I had just finished E.L. Doctorow’s epic novel The March, which traces Sherman’s bloody campaign through Georgia and the Carolinas that ended the Civil War, when I caught up last weekend with The Whipping Man. The play, which opens the summer season at Barrington Stage Company in Pittsfield, begins almost exactly where The March leaves off, just after the Confederate surrender at Appomattox.
After the sack of Richmond, Virginia, near the end of the war, three men gather in what’s left of their home (the sooty walls of Sandra Goldmark’s set lean inward, suggesting imminent collapse). The men, all members of the de Leon “family,” are Caleb, a young rebel soldier who has dragged himself home from the war with a bullet in his leg, and two emancipated slaves, young John and old Simon, still marveling at their newfound freedom. All three of them—and here the play departs from all other treatments of the Civil War I’ve seen or read—are Jewish.

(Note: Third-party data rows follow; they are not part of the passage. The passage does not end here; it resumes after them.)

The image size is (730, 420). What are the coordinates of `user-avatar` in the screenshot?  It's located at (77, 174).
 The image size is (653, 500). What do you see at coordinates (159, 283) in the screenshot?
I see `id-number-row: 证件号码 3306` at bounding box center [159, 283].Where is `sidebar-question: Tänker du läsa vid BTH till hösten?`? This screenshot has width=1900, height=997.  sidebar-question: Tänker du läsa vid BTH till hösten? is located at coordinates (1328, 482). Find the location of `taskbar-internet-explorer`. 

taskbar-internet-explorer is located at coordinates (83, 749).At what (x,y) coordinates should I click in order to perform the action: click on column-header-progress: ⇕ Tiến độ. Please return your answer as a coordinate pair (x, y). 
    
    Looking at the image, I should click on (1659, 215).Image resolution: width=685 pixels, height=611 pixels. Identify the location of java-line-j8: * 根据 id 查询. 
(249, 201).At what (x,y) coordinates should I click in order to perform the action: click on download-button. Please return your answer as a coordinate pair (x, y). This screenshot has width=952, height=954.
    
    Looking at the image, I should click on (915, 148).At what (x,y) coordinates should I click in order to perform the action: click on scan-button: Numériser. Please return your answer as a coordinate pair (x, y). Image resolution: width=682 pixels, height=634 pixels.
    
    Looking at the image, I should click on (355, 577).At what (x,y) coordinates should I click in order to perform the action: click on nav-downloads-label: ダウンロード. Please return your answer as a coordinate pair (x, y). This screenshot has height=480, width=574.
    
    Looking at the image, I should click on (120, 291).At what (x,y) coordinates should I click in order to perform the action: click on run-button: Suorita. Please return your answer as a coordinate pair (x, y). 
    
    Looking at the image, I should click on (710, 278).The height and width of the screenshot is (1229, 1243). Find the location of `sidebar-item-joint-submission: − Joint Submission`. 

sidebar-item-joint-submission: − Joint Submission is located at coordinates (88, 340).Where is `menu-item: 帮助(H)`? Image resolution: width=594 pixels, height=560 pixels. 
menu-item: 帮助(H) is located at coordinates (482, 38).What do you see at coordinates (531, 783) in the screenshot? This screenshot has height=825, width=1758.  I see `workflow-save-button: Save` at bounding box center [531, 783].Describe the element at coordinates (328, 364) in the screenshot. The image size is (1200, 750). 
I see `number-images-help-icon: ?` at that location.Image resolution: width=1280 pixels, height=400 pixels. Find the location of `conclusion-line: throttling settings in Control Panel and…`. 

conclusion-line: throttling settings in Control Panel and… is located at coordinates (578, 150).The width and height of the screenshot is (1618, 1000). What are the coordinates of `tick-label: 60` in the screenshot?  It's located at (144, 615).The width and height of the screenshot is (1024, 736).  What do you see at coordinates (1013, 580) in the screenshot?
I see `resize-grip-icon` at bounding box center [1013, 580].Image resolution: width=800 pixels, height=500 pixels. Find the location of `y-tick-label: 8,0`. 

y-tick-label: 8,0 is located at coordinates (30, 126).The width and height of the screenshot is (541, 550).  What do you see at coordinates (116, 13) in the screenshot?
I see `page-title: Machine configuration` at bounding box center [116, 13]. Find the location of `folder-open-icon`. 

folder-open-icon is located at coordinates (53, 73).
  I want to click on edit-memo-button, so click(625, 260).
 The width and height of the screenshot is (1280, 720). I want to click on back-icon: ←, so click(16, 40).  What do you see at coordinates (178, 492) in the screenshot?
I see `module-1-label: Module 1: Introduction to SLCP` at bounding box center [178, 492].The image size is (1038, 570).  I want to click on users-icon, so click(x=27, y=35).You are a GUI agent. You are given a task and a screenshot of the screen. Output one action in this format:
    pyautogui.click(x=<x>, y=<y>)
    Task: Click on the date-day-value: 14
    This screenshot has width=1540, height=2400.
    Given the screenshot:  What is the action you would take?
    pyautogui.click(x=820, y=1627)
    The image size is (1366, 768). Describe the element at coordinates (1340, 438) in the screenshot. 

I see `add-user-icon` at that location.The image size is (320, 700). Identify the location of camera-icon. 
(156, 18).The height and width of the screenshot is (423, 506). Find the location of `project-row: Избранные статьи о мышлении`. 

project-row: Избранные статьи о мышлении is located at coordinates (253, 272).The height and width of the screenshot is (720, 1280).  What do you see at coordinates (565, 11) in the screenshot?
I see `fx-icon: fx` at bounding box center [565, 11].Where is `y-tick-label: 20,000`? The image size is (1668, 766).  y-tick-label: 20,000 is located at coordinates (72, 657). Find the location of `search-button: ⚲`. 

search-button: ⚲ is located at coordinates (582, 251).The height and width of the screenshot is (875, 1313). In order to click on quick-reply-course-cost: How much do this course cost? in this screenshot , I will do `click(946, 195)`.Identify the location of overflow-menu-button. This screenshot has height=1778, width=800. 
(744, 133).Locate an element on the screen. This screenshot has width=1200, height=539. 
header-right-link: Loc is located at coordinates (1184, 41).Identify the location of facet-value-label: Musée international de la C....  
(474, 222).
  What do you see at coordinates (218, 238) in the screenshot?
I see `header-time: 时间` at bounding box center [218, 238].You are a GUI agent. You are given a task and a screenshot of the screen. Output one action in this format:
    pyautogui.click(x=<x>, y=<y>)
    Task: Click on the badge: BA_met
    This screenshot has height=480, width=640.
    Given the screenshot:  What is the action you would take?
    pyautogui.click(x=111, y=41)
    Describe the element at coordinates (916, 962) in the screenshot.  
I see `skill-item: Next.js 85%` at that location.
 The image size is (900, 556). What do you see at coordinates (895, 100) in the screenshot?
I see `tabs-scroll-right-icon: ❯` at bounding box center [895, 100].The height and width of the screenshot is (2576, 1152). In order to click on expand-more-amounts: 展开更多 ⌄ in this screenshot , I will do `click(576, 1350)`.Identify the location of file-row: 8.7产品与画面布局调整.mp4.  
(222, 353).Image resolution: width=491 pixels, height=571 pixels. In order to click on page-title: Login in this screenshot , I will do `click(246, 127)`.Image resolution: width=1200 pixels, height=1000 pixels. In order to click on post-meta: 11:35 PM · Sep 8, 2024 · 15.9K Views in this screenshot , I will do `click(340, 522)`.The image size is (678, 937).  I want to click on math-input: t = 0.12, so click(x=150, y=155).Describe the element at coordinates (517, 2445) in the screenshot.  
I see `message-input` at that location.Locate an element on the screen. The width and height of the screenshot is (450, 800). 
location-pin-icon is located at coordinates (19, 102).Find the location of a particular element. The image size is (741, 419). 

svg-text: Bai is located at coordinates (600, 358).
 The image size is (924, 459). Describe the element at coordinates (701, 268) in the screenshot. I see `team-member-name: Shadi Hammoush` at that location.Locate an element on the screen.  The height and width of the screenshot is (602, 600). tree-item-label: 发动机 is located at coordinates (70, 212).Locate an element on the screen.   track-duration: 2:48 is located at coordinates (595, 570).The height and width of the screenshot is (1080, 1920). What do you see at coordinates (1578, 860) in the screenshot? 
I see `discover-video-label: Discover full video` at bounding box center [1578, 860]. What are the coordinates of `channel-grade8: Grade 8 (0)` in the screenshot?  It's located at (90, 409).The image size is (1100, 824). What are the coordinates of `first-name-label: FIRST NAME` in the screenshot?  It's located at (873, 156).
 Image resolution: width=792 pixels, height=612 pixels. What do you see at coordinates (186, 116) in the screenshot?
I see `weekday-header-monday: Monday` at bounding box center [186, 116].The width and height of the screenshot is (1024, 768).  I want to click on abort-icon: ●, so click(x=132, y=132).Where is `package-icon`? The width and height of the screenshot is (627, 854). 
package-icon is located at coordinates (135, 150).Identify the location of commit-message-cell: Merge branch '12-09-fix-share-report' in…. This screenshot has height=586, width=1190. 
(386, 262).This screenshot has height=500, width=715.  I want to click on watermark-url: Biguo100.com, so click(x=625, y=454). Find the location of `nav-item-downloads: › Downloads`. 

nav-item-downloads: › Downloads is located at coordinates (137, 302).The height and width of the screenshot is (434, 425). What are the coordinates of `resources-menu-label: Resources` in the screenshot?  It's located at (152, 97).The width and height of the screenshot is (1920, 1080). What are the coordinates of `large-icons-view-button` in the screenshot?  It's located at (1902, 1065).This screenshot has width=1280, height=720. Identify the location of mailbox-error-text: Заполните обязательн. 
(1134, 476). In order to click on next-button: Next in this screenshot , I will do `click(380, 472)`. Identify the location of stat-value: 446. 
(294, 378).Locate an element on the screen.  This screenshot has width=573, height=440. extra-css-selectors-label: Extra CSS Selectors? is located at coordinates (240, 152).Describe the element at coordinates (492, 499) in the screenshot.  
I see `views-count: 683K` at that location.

Playwright Matthew Lopez draws on an ironic peculiarity of “the peculiar institution”—the fact of Jewish slaveholding—underlined by the coincidence of the war’s end in April, 1865, at the time of Passover, the commemoration of the ancient Jews’ deliverance from slavery in Egypt. Notwithstanding their own history of bondage, many well-to-do Jews in the urban South owned slaves, imposed their faith on them just as the Christians did, and supported the Confederate rebellion when war broke out.
The Whipping Man begins with a gruesome makeshift amputation and ends with an improvised seder, the Passover table furnished with collard greens for bitter herbs and army hardtack for matzo. Between these scenes there are old scores to settle, resentments to air, secrets to hide. But the play is saved from both melodrama and sentimentality by Lopez’s complex understanding of the three men’s situations, fraught with danger and opportunity, at this turning point in the nation’s history and their own lives.
And the production soars with three stirring performances. LeRoy McClain, who impressed two years ago at Shakespeare & Company, is John, an unruly child who was regularly sent to “the whipping man” for punishment and has grown into a brash young fellow who is busy looting the city’s abandoned houses of fine clothes, whiskey—and books, as he was secretly taught to read by the master’s wife and holds that ability as his mark of pride.
Nick Westrate is Caleb, who was like a brother to John but also his owner, and who carries that conflicted bond into their reunion as supposed equals. And Clarke Peters gives grace and gravity to Simon, the older man for whom the Israelites’ story is his own. “Tell old Pharaoh, Let my people go!” he sings at the seder.
The script’s crisp writing and compelling ideas and the vibrant ensemble performance under Christopher Innvar’s taut direction make BSC’s season opener a rich experience. If this is a foretaste of the quality we can expect from theater in the Berkshires this season, it will be a memorable summer.